# To do:
Please copy every record below exactly, but leave the pictures out.

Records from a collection
== == ==
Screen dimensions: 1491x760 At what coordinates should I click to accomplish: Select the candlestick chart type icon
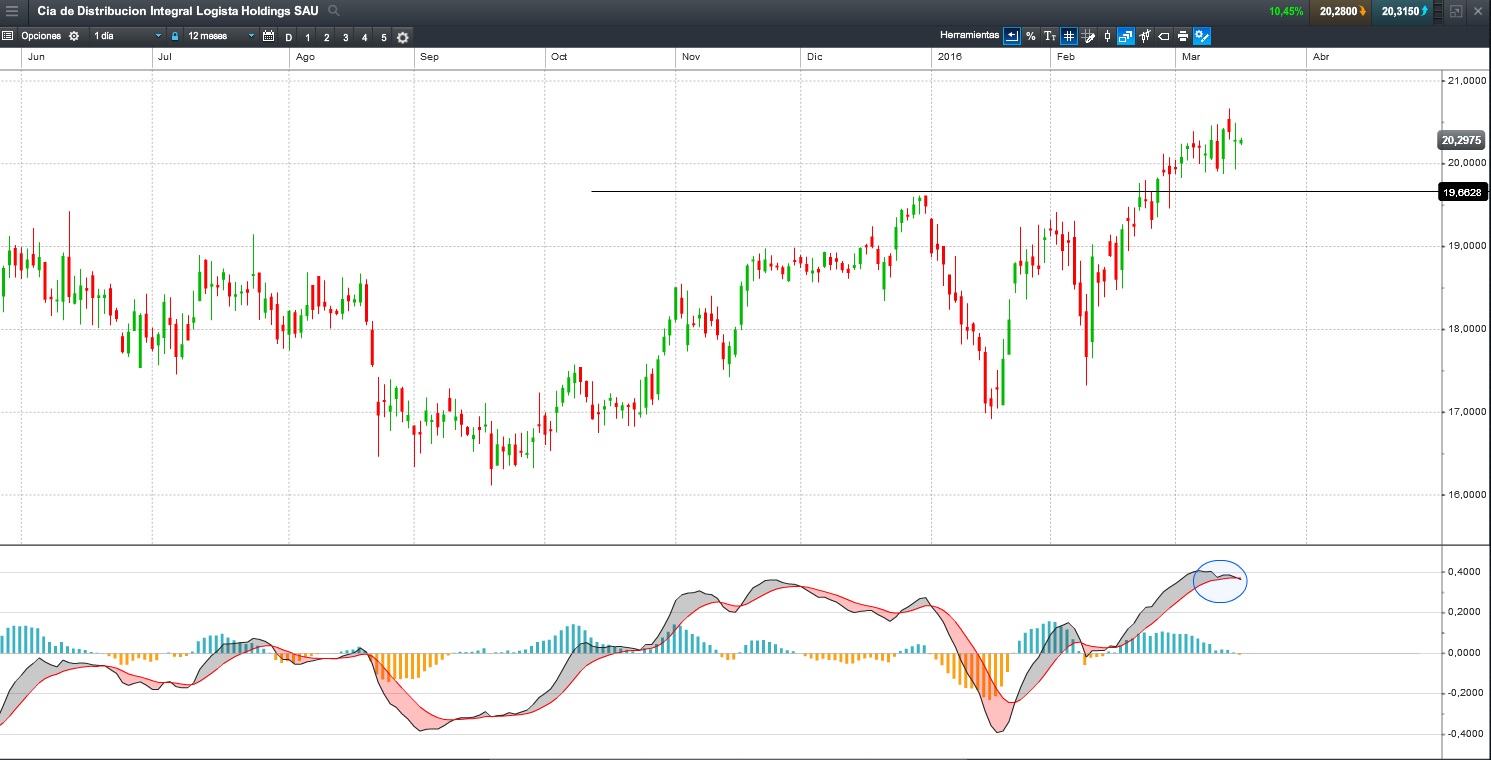click(1107, 36)
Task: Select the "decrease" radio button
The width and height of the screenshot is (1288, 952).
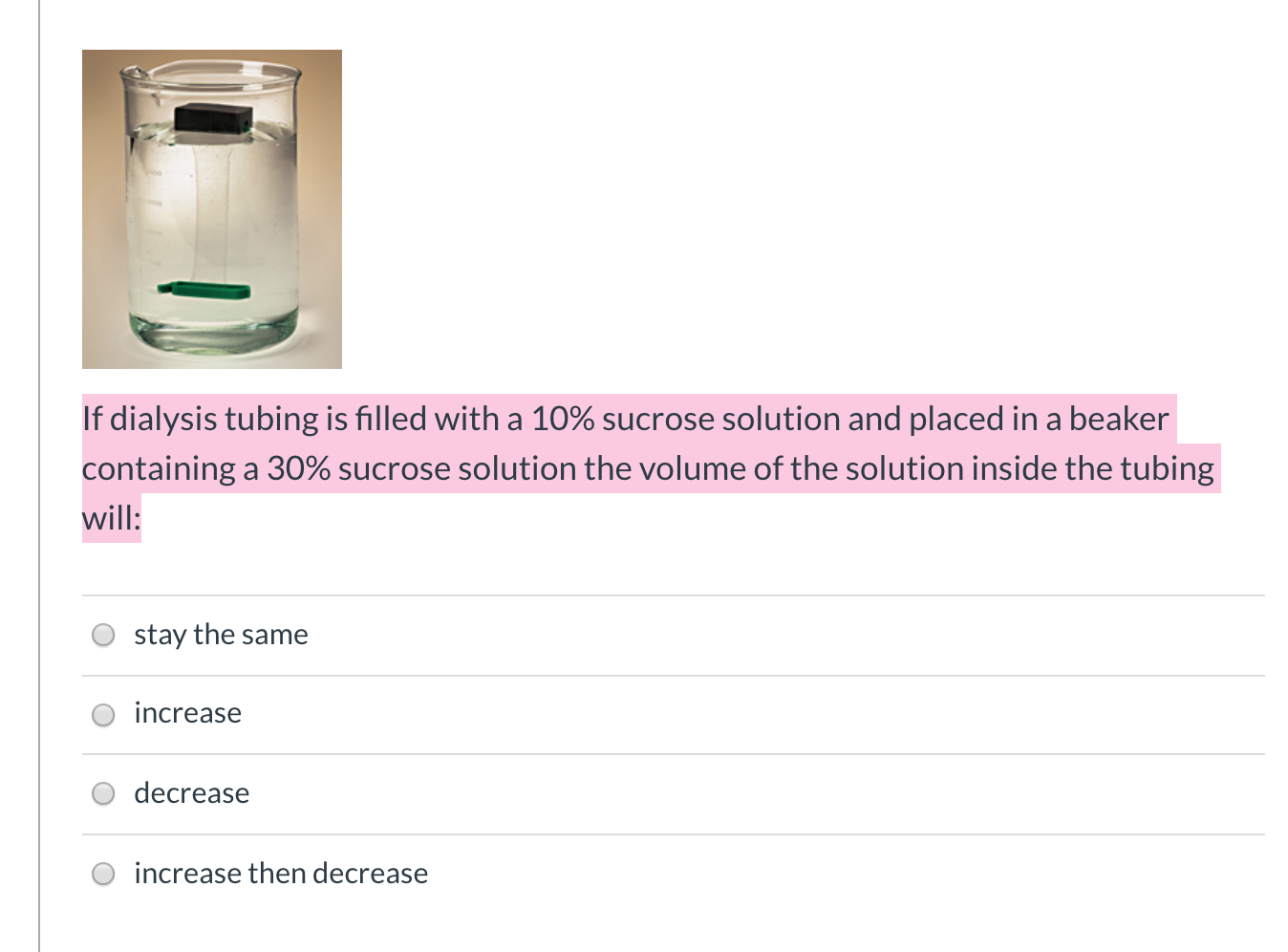Action: coord(102,792)
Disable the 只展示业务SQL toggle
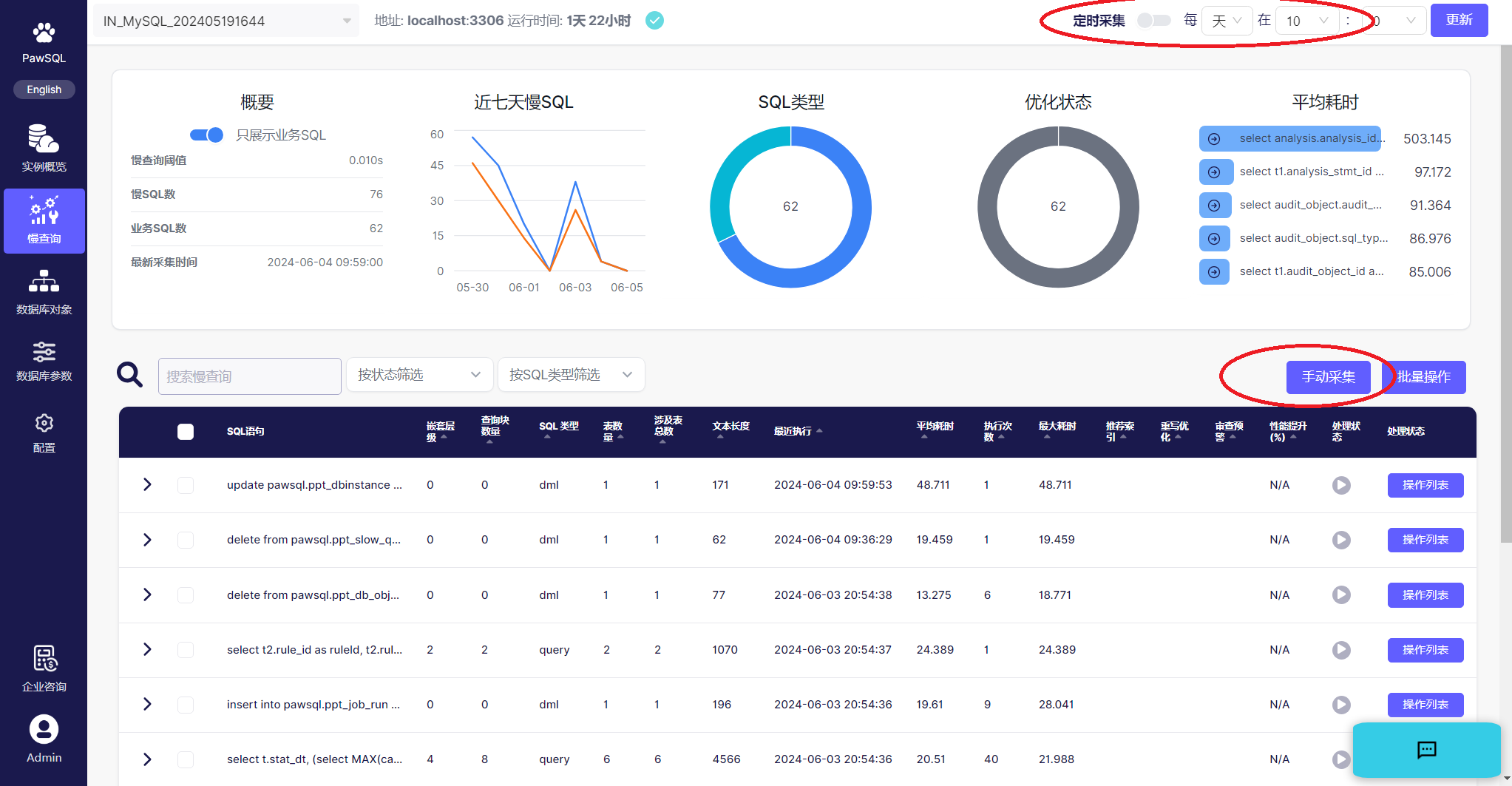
== == ==
# Result:
Screen dimensions: 1491x760 At what coordinates should I click to accomplish: Select the candlestick chart type icon
click(1107, 36)
Task: Select the "decrease" radio button
The width and height of the screenshot is (1288, 952).
Action: coord(102,792)
Disable the 只展示业务SQL toggle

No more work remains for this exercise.